Print the data exactly as it is given, please.

[[ EXERCISE DATA, beginning ]]

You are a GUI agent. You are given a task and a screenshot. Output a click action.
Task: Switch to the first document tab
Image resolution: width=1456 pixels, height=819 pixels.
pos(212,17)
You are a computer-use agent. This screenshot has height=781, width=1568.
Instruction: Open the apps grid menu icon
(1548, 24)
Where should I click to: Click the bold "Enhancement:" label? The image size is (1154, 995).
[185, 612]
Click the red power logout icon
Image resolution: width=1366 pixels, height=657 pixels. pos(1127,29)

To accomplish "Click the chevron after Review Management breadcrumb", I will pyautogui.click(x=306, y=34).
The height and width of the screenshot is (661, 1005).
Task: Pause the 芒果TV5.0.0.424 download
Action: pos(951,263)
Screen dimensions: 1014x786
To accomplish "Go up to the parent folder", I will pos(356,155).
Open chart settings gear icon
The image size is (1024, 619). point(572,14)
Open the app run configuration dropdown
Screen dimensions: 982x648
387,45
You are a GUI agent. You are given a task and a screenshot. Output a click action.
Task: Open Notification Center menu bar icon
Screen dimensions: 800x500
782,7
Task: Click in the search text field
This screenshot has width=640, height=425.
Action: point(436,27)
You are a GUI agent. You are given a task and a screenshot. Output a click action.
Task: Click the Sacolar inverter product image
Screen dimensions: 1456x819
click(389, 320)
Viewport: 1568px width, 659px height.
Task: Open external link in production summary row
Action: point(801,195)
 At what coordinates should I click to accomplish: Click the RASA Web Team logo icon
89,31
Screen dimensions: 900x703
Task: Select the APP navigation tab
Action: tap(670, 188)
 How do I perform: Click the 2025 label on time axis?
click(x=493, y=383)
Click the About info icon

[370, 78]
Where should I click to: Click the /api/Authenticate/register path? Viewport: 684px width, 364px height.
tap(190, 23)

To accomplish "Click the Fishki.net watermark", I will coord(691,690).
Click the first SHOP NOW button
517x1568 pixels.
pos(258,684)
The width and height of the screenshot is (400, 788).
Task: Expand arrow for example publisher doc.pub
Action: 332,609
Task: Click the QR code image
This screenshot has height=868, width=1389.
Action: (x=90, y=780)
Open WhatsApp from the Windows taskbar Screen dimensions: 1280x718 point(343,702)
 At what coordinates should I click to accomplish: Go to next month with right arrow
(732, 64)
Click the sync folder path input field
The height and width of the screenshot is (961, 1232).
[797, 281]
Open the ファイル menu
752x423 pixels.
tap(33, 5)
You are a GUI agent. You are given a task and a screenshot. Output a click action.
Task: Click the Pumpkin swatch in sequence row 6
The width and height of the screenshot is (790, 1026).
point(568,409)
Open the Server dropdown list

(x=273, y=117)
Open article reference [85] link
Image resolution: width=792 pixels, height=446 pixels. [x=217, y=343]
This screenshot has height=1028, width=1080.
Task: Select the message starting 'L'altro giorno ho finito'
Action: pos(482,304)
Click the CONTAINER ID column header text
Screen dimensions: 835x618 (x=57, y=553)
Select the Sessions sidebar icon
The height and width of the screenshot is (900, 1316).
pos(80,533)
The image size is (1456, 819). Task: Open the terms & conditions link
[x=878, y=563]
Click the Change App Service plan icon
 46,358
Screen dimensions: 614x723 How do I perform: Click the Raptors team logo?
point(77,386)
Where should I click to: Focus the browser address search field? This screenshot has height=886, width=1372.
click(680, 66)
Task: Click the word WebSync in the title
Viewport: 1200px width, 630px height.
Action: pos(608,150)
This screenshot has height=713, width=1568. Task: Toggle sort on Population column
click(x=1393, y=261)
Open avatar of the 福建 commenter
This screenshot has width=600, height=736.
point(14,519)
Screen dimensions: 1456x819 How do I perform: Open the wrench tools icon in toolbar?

[[ EXERCISE DATA, end ]]

> [REPLY]
You are a GUI agent. You are given a task and a screenshot. Output a click action.
Task: Switch to the first document tab
Image resolution: width=1456 pixels, height=819 pixels.
pos(212,17)
You are a computer-use agent. This screenshot has height=781, width=1568.
Instruction: Open the apps grid menu icon
(1548, 24)
Where should I click to: Click the bold "Enhancement:" label? The image size is (1154, 995).
[185, 612]
Click the red power logout icon
Image resolution: width=1366 pixels, height=657 pixels. pos(1127,29)

To accomplish "Click the chevron after Review Management breadcrumb", I will pyautogui.click(x=306, y=34).
The height and width of the screenshot is (661, 1005).
Task: Pause the 芒果TV5.0.0.424 download
Action: pos(951,263)
Screen dimensions: 1014x786
To accomplish "Go up to the parent folder", I will pos(356,155).
Open chart settings gear icon
The image size is (1024, 619). point(572,14)
Open the app run configuration dropdown
Screen dimensions: 982x648
387,45
You are a GUI agent. You are given a task and a screenshot. Output a click action.
Task: Open Notification Center menu bar icon
Screen dimensions: 800x500
782,7
Task: Click in the search text field
This screenshot has width=640, height=425.
Action: point(436,27)
You are a GUI agent. You are given a task and a screenshot. Output a click action.
Task: Click the Sacolar inverter product image
Screen dimensions: 1456x819
click(389, 320)
Viewport: 1568px width, 659px height.
Task: Open external link in production summary row
Action: point(801,195)
 At what coordinates should I click to accomplish: Click the RASA Web Team logo icon
89,31
Screen dimensions: 900x703
Task: Select the APP navigation tab
Action: tap(670, 188)
 How do I perform: Click the 2025 label on time axis?
click(x=493, y=383)
Click the About info icon

[370, 78]
Where should I click to: Click the /api/Authenticate/register path? Viewport: 684px width, 364px height.
tap(190, 23)

To accomplish "Click the Fishki.net watermark", I will coord(691,690).
Click the first SHOP NOW button
517x1568 pixels.
pos(258,684)
The width and height of the screenshot is (400, 788).
Task: Expand arrow for example publisher doc.pub
Action: 332,609
Task: Click the QR code image
This screenshot has height=868, width=1389.
Action: (x=90, y=780)
Open WhatsApp from the Windows taskbar Screen dimensions: 1280x718 point(343,702)
 At what coordinates should I click to accomplish: Go to next month with right arrow
(732, 64)
Click the sync folder path input field
The height and width of the screenshot is (961, 1232).
[797, 281]
Open the ファイル menu
752x423 pixels.
tap(33, 5)
You are a GUI agent. You are given a task and a screenshot. Output a click action.
Task: Click the Pumpkin swatch in sequence row 6
The width and height of the screenshot is (790, 1026).
point(568,409)
Open the Server dropdown list

(x=273, y=117)
Open article reference [85] link
Image resolution: width=792 pixels, height=446 pixels. [x=217, y=343]
This screenshot has height=1028, width=1080.
Task: Select the message starting 'L'altro giorno ho finito'
Action: pos(482,304)
Click the CONTAINER ID column header text
Screen dimensions: 835x618 (x=57, y=553)
Select the Sessions sidebar icon
The height and width of the screenshot is (900, 1316).
pos(80,533)
The image size is (1456, 819). Task: Open the terms & conditions link
[x=878, y=563]
Click the Change App Service plan icon
 46,358
Screen dimensions: 614x723 How do I perform: Click the Raptors team logo?
point(77,386)
Where should I click to: Focus the browser address search field? This screenshot has height=886, width=1372.
click(680, 66)
Task: Click the word WebSync in the title
Viewport: 1200px width, 630px height.
Action: pos(608,150)
This screenshot has height=713, width=1568. Task: Toggle sort on Population column
click(x=1393, y=261)
Open avatar of the 福建 commenter
This screenshot has width=600, height=736.
point(14,519)
Screen dimensions: 1456x819 How do I perform: Open the wrench tools icon in toolbar?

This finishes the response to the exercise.